COMPLETA QUANTO SEGUE »
• a. Spiega perché, nel caso descritto nel brano di lettura, l'erede a cui viene assegnato il bene da 70 deve versare una somma di 20 al coerede.
• b. Riproduci fedelmente dal brano di lettura il tratto che va da "Queste le sentenze" fino a "n.20119/2012 e 17866/2010.".
• c. Secondo il brano di lettura, in quale data è uscito su Il Commercialista Telematico l'articolo precedente a cui si fa riferimento?

╭─ BRANO DI LETTURA

In un precedente nostro articolo, ne Il Commercialista Telematico del 19 novembre 2021, Divisione con conguagli che non sono conguagli, si era analizzato un semplice caso, che qui riportiamo: “eredità composta da due beni, uno che vale 30 e uno che vale 70, per un totale quindi di 100. Gli eredi sono due, in parti uguali, e pertanto a ciascuno spetta una quota di 50. Posto che i beni non possono facilmente essere divisi, cosa accadrà se in sede divisionale gli eredi si dovessero concordare per assegnare ad uno il bene di 70, con obbligo di corrispondere al coerede una somma di 20, così da portare le due quote ad uno stesso valore, appunto di 50? In definitiva, la ricchezza dei due eredi varia appunto di 50 per ciascuno, solo che un erede riduce le sue disponibilità finanziarie dell’importo corrispondente al calcolato conguaglio. Si dovrà tassare ex art. 34 TUS questo conguaglio di 20, che tra l’altro supererebbe la quota di esenzione del 5%, oppure si tratterebbe di un conguaglio non conguaglio?”

Si era concluso che, secondo l’orientamento oramai consolidato da parte della Cassazione, non si era in presenza di alcun conguaglio, e questo anche nel caso in cui le risorse per pareggiare le quote fossero di provenienza esterna alla comunione stessa.

Queste le sentenze della Cassazione che si sono pronunciate, univocamente, sul punto: n.32613 del 9 novembre 2021, n.30956 del 29 ottobre 2021, n. 3988/2021, n.20736/2019, n. 13637/2018, n.7606/2018, n. 17512/2017, n.20119/2012 e 17866/2010.

╰─
╭─ DATI FORNITI

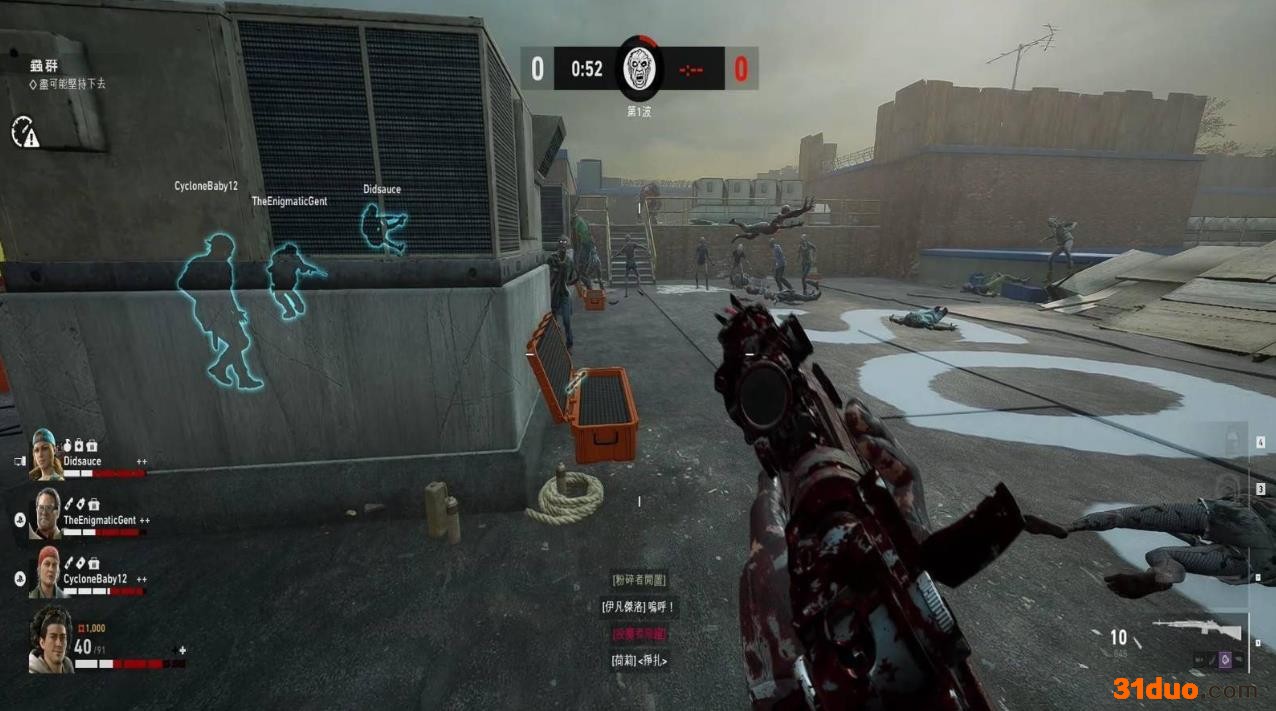The width and height of the screenshot is (1276, 711).
Task: Click the zombie face wave icon
Action: click(639, 67)
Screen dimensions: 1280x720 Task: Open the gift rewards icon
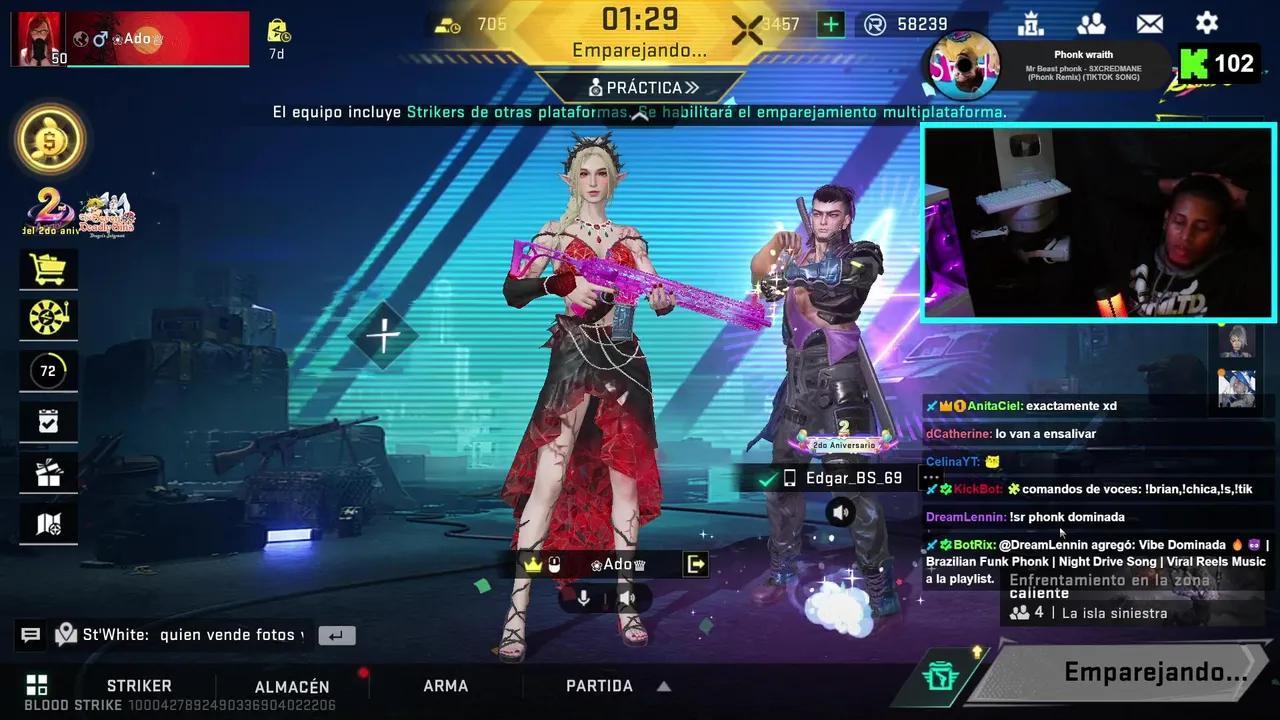tap(48, 472)
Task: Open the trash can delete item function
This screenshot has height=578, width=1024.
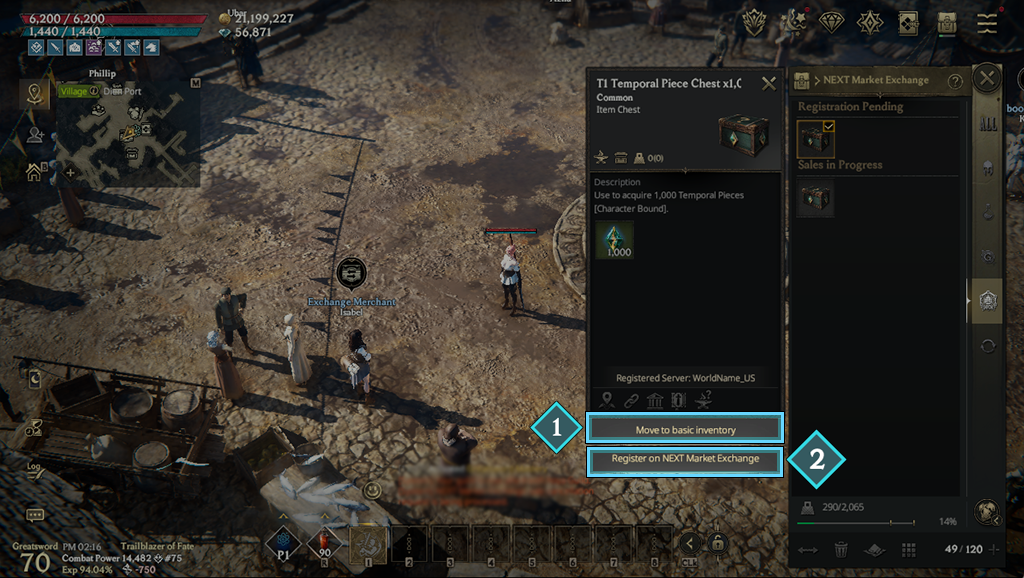Action: pos(842,549)
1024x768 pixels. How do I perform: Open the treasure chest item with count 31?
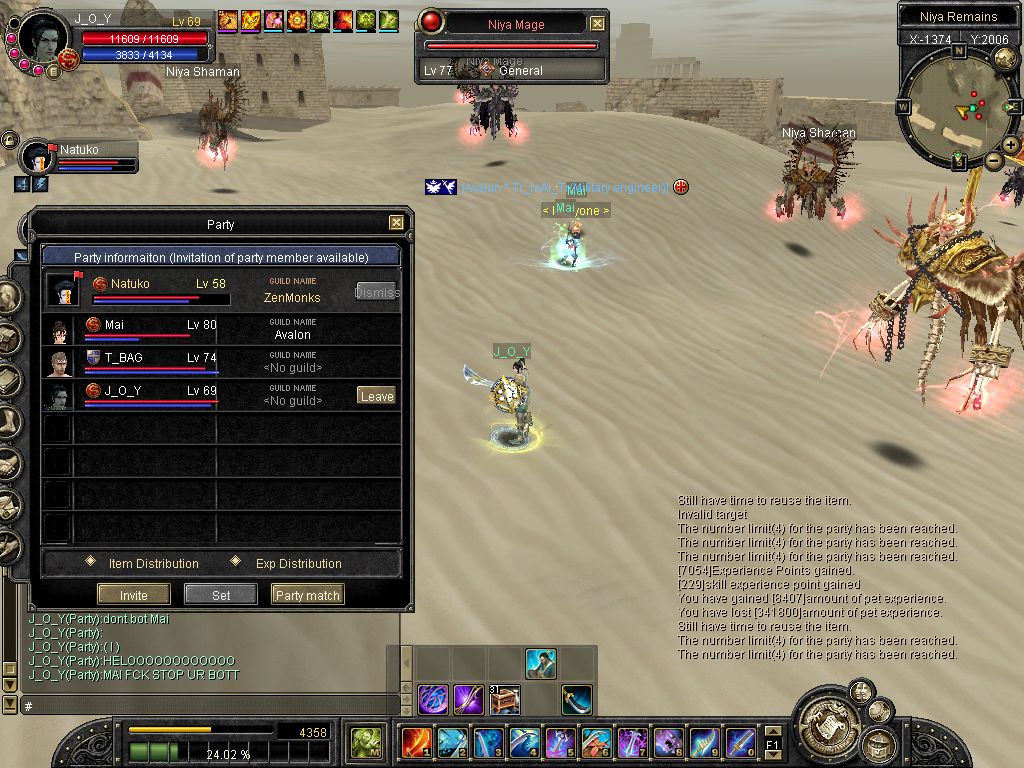click(504, 699)
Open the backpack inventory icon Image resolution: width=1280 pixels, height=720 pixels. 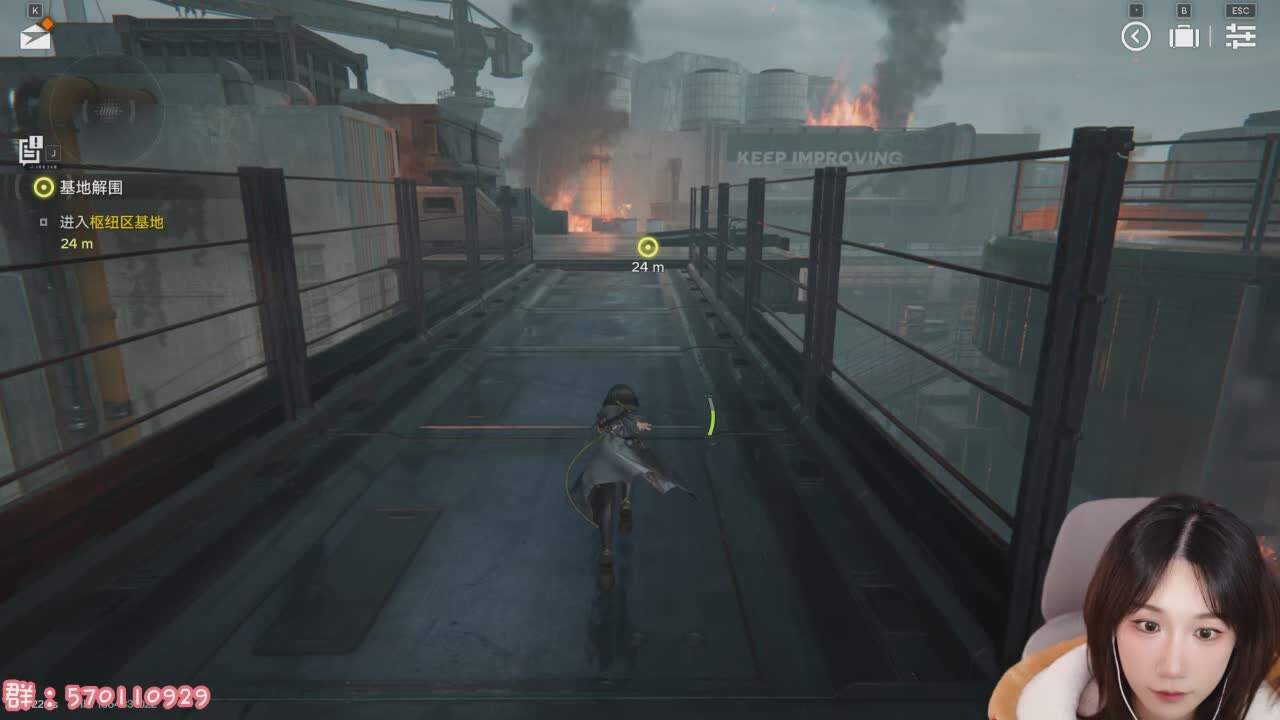click(x=1184, y=37)
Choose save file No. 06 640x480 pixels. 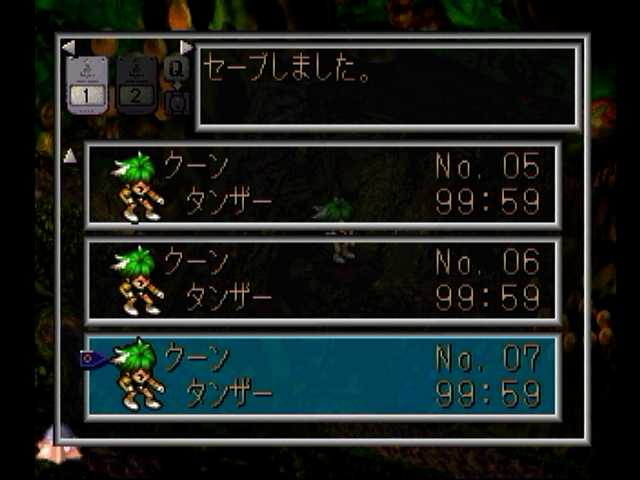click(322, 280)
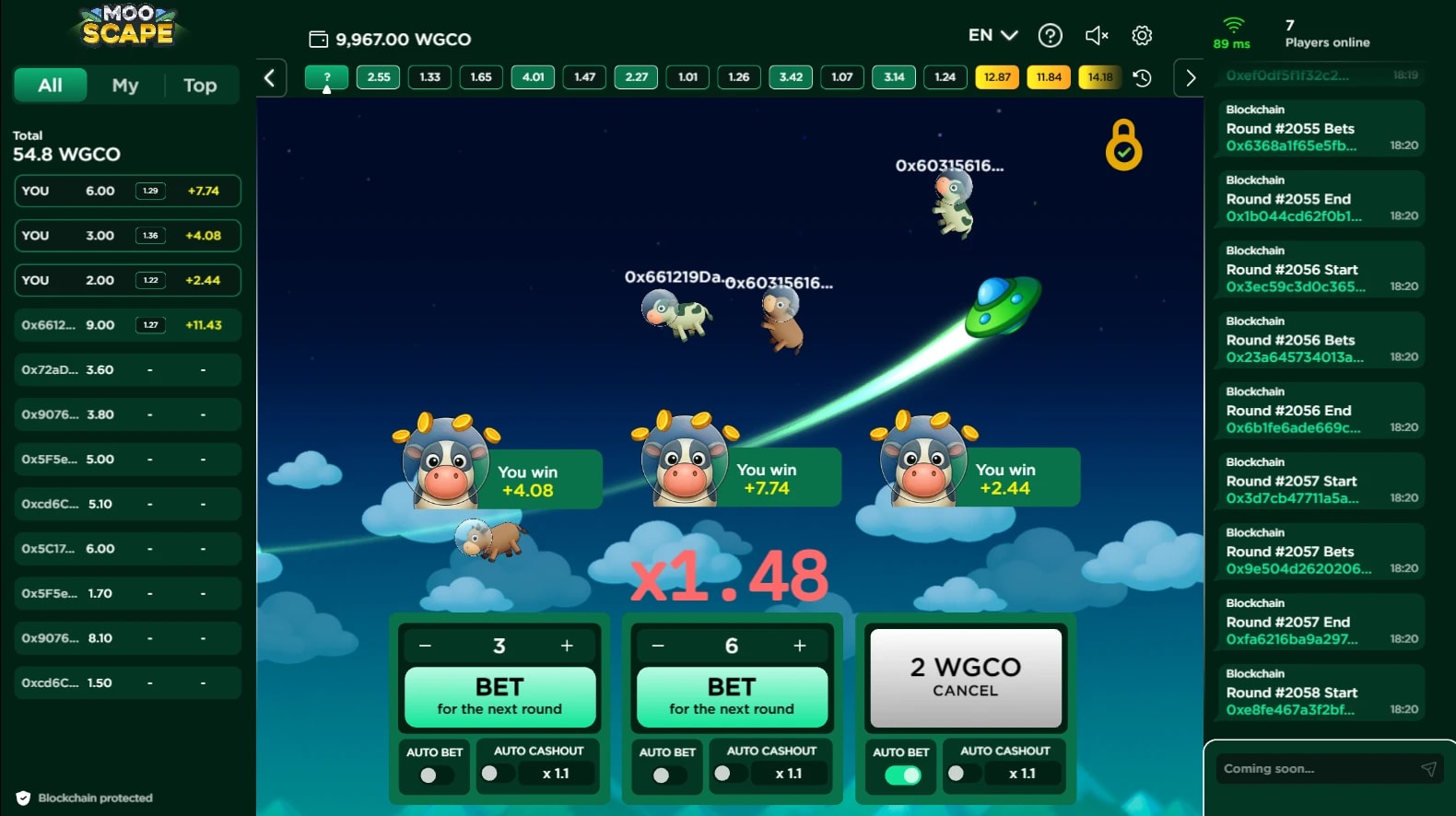The image size is (1456, 816).
Task: Select the 12.87 multiplier history chip
Action: [997, 77]
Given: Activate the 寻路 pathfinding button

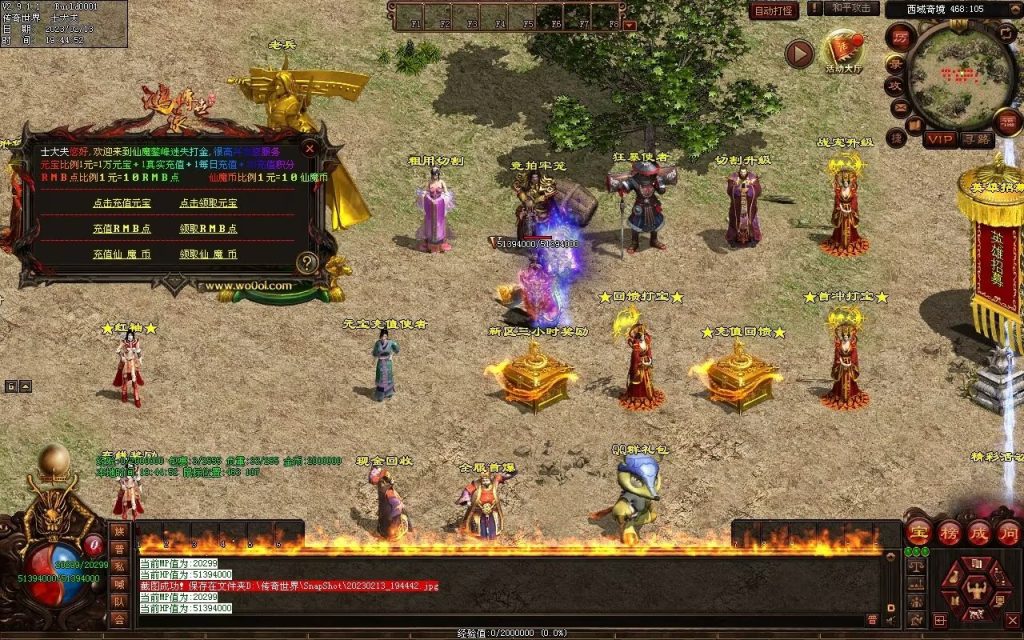Looking at the screenshot, I should click(x=977, y=139).
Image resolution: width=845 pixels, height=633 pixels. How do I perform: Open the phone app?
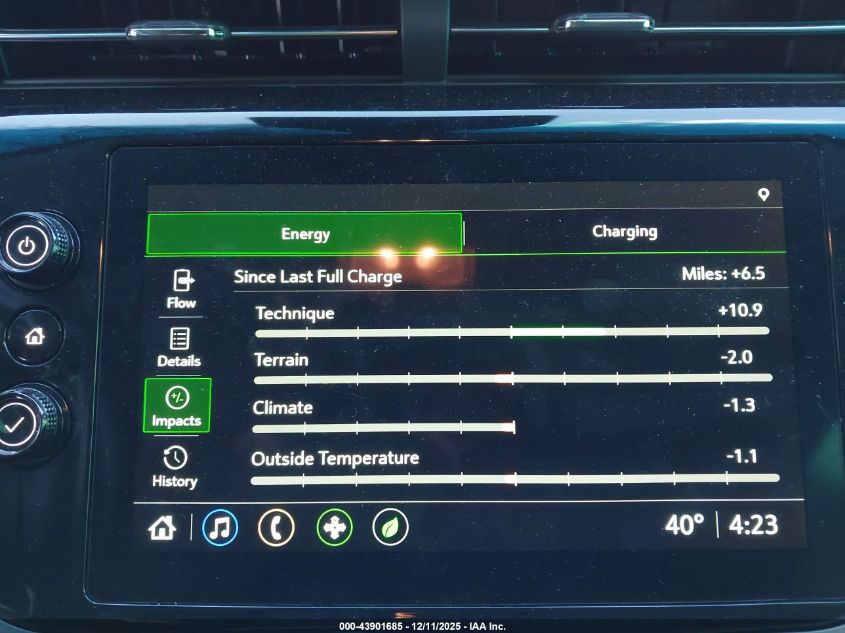(x=276, y=528)
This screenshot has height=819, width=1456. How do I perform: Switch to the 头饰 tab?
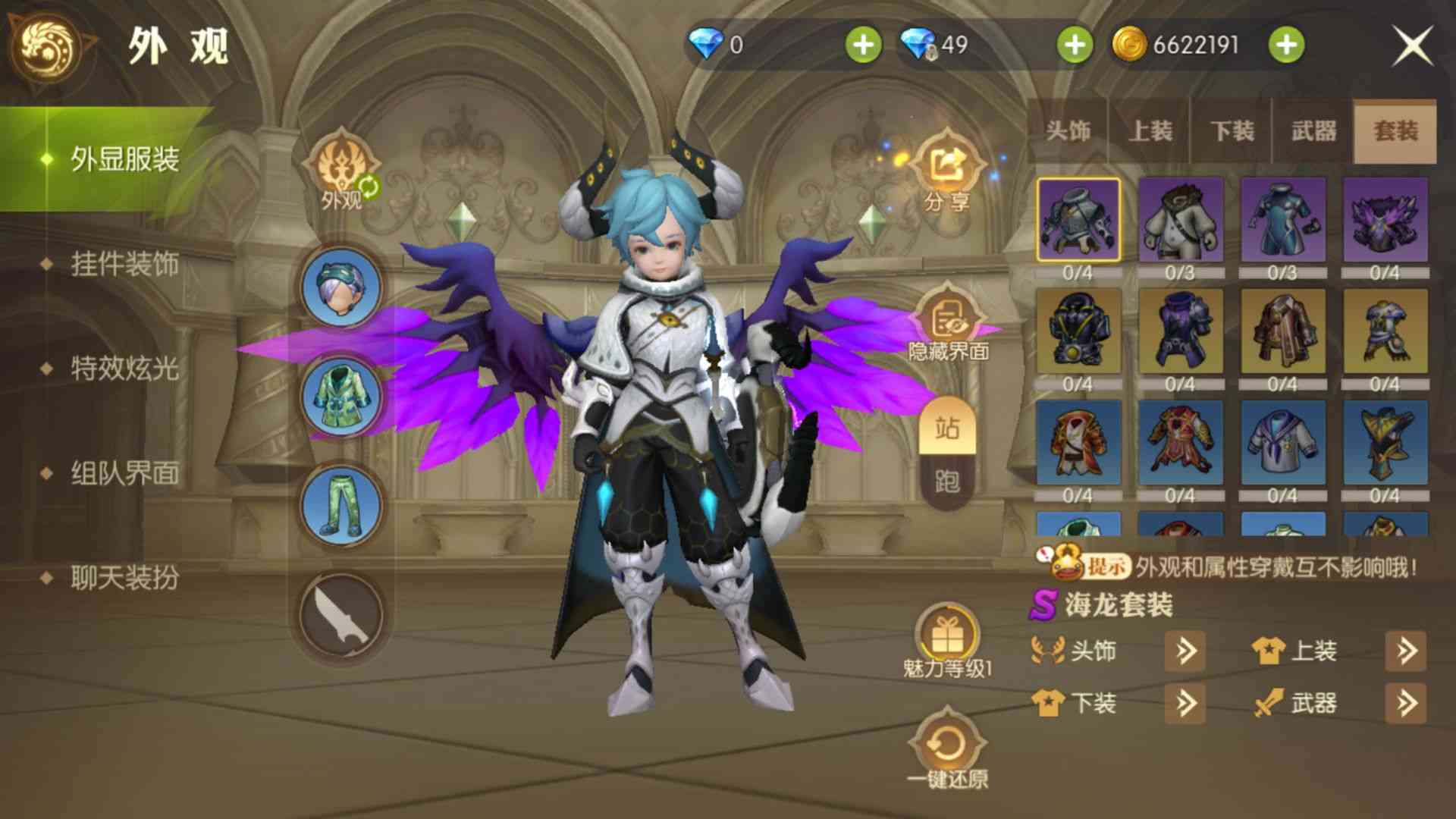[x=1068, y=131]
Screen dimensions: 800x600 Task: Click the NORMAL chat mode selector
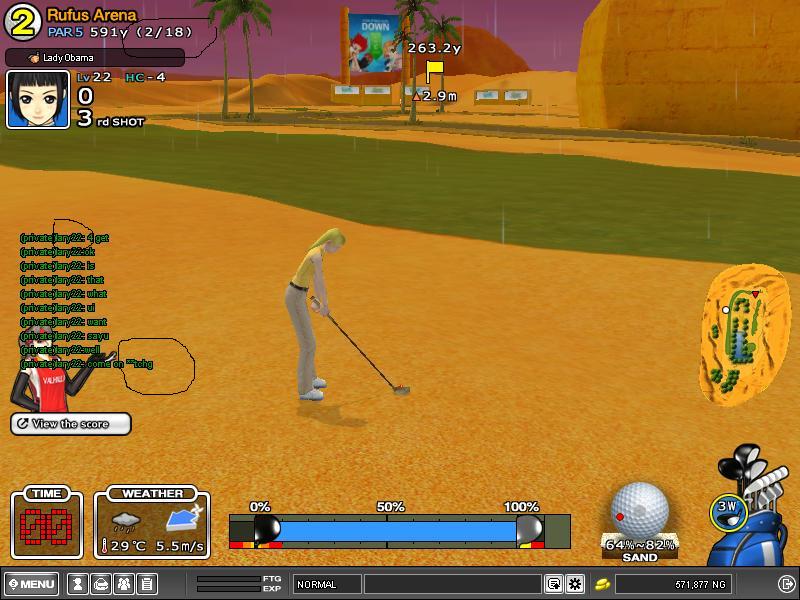coord(326,584)
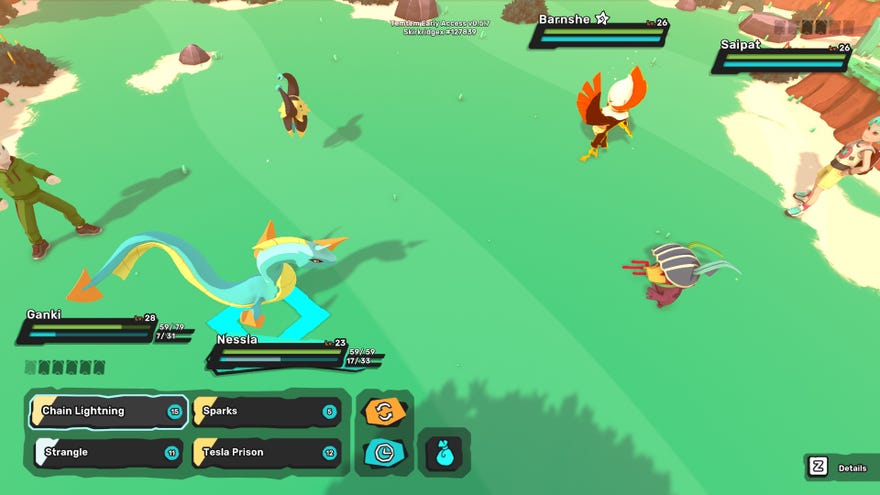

╰─

ELENCO DELLE RISPOSTE »
• a. Il versamento di 20 serve a portare le due quote allo stesso valore di 50. Ai due eredi, in parti uguali, spetta infatti una quota di 50 ciascuno su un'eredità totale di 100.

• b.
Queste le sentenze della Cassazione che si sono pronunciate, univocamente, sul punto: n.32613 del 9 novembre 2021, n.30956 del 29 ottobre 2021, n. 3988/2021, n.20736/2019, n. 13637/2018, n.7606/2018, n. 17512/2017, n.20119/2012 e 17866/2010.

• c. Il 19 novembre 2021.